* [WHAT NEEDS TO BE DONE]
Give back every record below, character for character.

-- DATA SUPPLIED follows --

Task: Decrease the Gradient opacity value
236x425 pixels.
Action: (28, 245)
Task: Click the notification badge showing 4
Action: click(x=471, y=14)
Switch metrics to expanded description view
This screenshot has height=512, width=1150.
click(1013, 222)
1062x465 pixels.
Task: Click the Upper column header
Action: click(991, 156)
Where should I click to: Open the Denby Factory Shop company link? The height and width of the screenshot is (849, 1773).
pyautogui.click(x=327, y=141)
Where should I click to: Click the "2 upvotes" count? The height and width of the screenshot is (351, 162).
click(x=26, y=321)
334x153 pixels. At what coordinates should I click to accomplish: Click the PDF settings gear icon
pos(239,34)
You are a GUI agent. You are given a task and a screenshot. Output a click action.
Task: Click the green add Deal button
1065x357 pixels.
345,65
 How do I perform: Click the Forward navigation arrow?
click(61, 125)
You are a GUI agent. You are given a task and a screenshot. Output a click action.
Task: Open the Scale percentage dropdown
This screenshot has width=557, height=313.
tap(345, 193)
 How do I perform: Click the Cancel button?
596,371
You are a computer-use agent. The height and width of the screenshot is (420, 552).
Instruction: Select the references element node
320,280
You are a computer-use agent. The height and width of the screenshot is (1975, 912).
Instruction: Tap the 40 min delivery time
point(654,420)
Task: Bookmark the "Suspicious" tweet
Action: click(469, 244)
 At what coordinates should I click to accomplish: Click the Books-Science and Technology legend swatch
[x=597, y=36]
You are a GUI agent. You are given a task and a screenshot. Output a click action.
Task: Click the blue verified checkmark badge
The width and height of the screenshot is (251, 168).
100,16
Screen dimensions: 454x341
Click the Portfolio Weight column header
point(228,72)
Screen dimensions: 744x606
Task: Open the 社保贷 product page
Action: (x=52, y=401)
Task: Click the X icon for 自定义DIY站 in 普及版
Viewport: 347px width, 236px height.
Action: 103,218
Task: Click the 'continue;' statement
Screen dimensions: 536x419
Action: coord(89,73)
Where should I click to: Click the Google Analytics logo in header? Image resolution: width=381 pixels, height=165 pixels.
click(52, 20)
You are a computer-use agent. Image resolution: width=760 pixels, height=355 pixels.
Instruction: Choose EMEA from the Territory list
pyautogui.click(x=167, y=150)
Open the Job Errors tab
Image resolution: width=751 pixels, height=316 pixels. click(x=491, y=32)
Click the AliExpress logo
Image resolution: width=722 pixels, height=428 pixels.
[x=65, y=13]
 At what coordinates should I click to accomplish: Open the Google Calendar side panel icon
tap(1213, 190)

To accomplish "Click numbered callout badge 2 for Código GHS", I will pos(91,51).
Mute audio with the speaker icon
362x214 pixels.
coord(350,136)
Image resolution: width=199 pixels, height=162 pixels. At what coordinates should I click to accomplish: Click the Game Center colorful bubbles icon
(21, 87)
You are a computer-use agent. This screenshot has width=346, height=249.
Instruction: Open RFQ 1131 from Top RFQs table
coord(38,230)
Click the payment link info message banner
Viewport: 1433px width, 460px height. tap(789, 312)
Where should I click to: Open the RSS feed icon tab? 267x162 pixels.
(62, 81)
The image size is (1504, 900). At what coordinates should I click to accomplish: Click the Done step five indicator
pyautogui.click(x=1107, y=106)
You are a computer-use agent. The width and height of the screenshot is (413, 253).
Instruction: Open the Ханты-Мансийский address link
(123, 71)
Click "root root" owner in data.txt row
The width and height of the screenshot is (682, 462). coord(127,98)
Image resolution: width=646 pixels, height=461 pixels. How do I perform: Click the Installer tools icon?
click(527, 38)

-- DATA SUPPLIED concluded --

* [EXPECTED ANSWER]
Task: Decrease the Gradient opacity value
236x425 pixels.
Action: (28, 245)
Task: Click the notification badge showing 4
Action: click(x=471, y=14)
Switch metrics to expanded description view
This screenshot has height=512, width=1150.
click(1013, 222)
1062x465 pixels.
Task: Click the Upper column header
Action: click(991, 156)
Where should I click to: Open the Denby Factory Shop company link? The height and width of the screenshot is (849, 1773).
pyautogui.click(x=327, y=141)
Where should I click to: Click the "2 upvotes" count? The height and width of the screenshot is (351, 162).
click(x=26, y=321)
334x153 pixels. At what coordinates should I click to accomplish: Click the PDF settings gear icon
pos(239,34)
You are a GUI agent. You are given a task and a screenshot. Output a click action.
Task: Click the green add Deal button
1065x357 pixels.
345,65
 How do I perform: Click the Forward navigation arrow?
click(61, 125)
You are a GUI agent. You are given a task and a screenshot. Output a click action.
Task: Open the Scale percentage dropdown
This screenshot has width=557, height=313.
tap(345, 193)
 How do I perform: Click the Cancel button?
596,371
You are a computer-use agent. The height and width of the screenshot is (420, 552).
Instruction: Select the references element node
320,280
You are a computer-use agent. The height and width of the screenshot is (1975, 912).
Instruction: Tap the 40 min delivery time
point(654,420)
Task: Bookmark the "Suspicious" tweet
Action: click(469, 244)
 At what coordinates should I click to accomplish: Click the Books-Science and Technology legend swatch
[x=597, y=36]
You are a GUI agent. You are given a task and a screenshot. Output a click action.
Task: Click the blue verified checkmark badge
The width and height of the screenshot is (251, 168).
100,16
Screen dimensions: 454x341
Click the Portfolio Weight column header
point(228,72)
Screen dimensions: 744x606
Task: Open the 社保贷 product page
Action: (x=52, y=401)
Task: Click the X icon for 自定义DIY站 in 普及版
Viewport: 347px width, 236px height.
Action: 103,218
Task: Click the 'continue;' statement
Screen dimensions: 536x419
Action: coord(89,73)
Where should I click to: Click the Google Analytics logo in header? Image resolution: width=381 pixels, height=165 pixels.
click(52, 20)
You are a computer-use agent. Image resolution: width=760 pixels, height=355 pixels.
Instruction: Choose EMEA from the Territory list
pyautogui.click(x=167, y=150)
Open the Job Errors tab
Image resolution: width=751 pixels, height=316 pixels. click(x=491, y=32)
Click the AliExpress logo
Image resolution: width=722 pixels, height=428 pixels.
[x=65, y=13]
 At what coordinates should I click to accomplish: Open the Google Calendar side panel icon
tap(1213, 190)

To accomplish "Click numbered callout badge 2 for Código GHS", I will pos(91,51).
Mute audio with the speaker icon
362x214 pixels.
coord(350,136)
Image resolution: width=199 pixels, height=162 pixels. At what coordinates should I click to accomplish: Click the Game Center colorful bubbles icon
(21, 87)
You are a computer-use agent. This screenshot has width=346, height=249.
Instruction: Open RFQ 1131 from Top RFQs table
coord(38,230)
Click the payment link info message banner
Viewport: 1433px width, 460px height. tap(789, 312)
Where should I click to: Open the RSS feed icon tab? 267x162 pixels.
(62, 81)
The image size is (1504, 900). At what coordinates should I click to accomplish: Click the Done step five indicator
pyautogui.click(x=1107, y=106)
You are a computer-use agent. The width and height of the screenshot is (413, 253).
Instruction: Open the Ханты-Мансийский address link
(123, 71)
Click "root root" owner in data.txt row
The width and height of the screenshot is (682, 462). coord(127,98)
Image resolution: width=646 pixels, height=461 pixels. How do I perform: Click the Installer tools icon?
click(527, 38)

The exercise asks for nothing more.